__The task__
Write out the whole listing below exactly, skipping each picture.
<<<<
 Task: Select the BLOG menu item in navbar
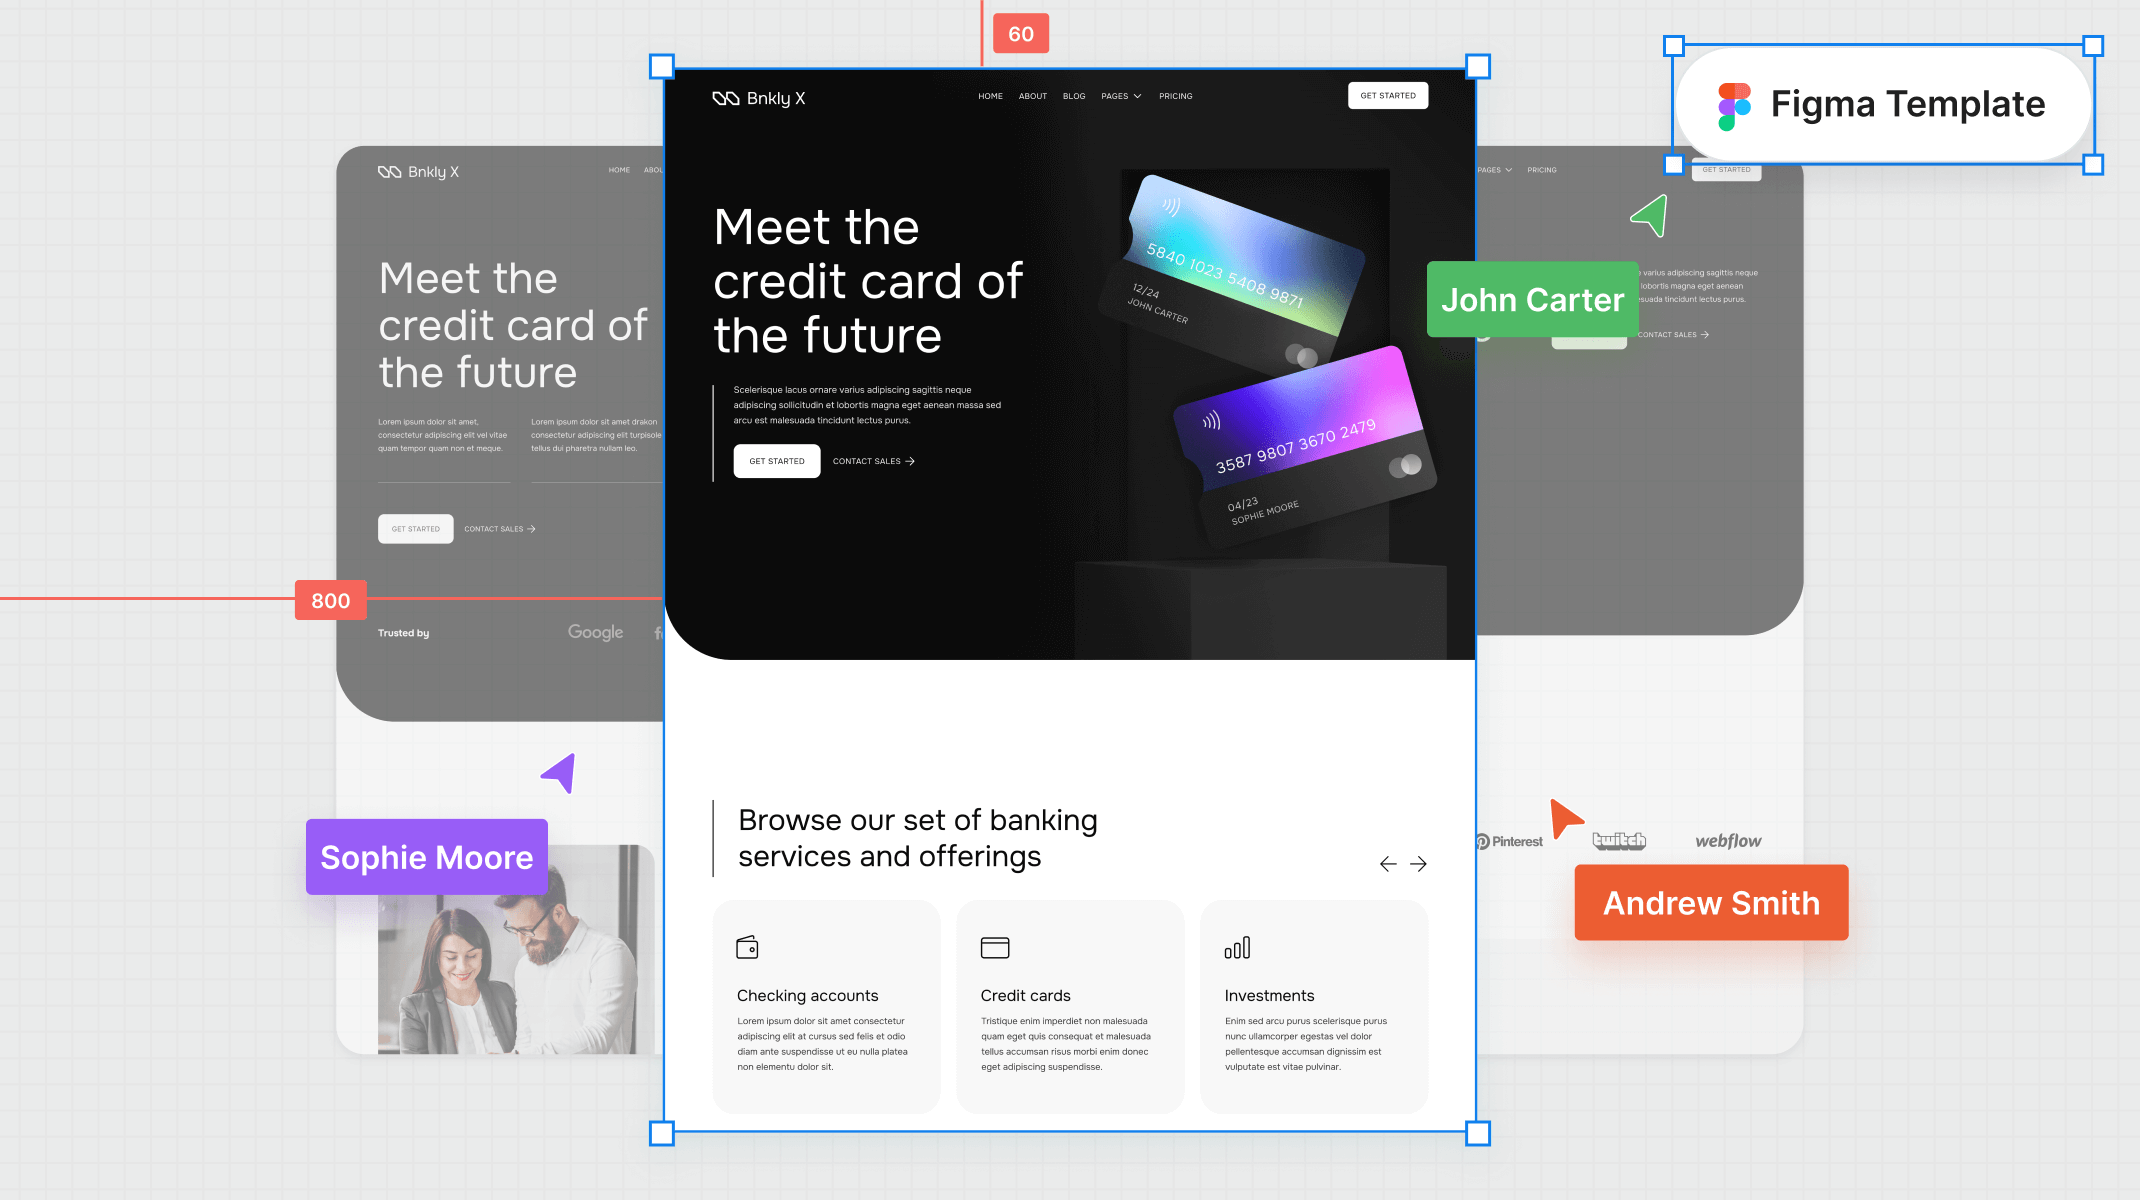point(1073,96)
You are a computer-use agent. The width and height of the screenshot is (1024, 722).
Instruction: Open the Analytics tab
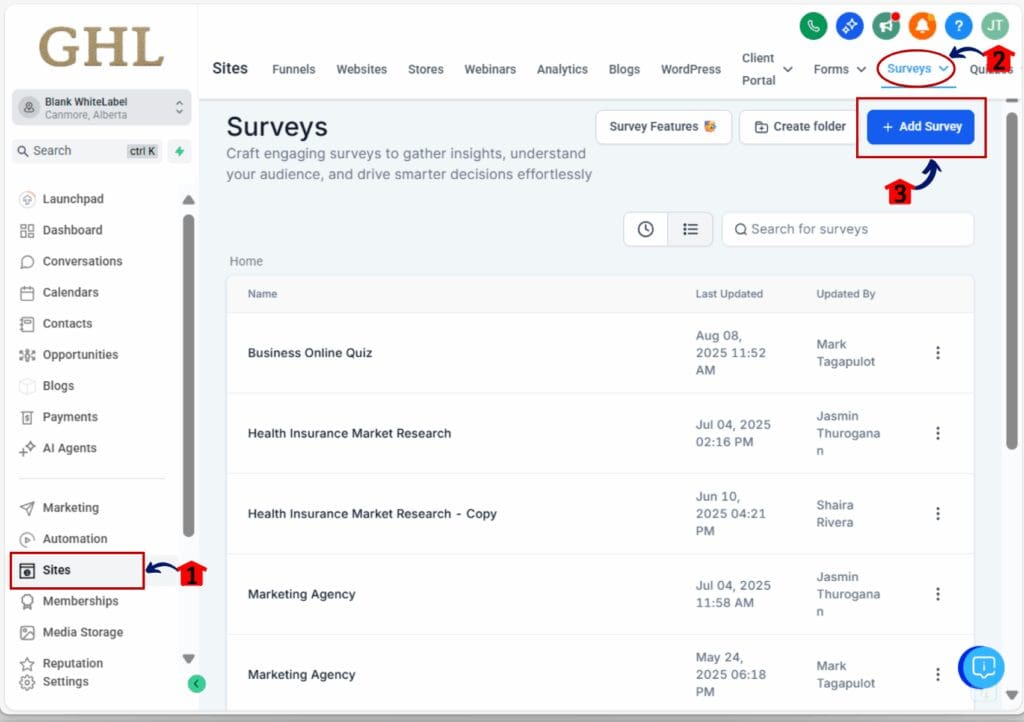click(562, 69)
>>>>
__Result below__
 Task: Select the BLOG menu item in navbar
point(1073,96)
You are a computer-use agent. The width and height of the screenshot is (1024, 722).
Instruction: Open the Analytics tab
click(562, 69)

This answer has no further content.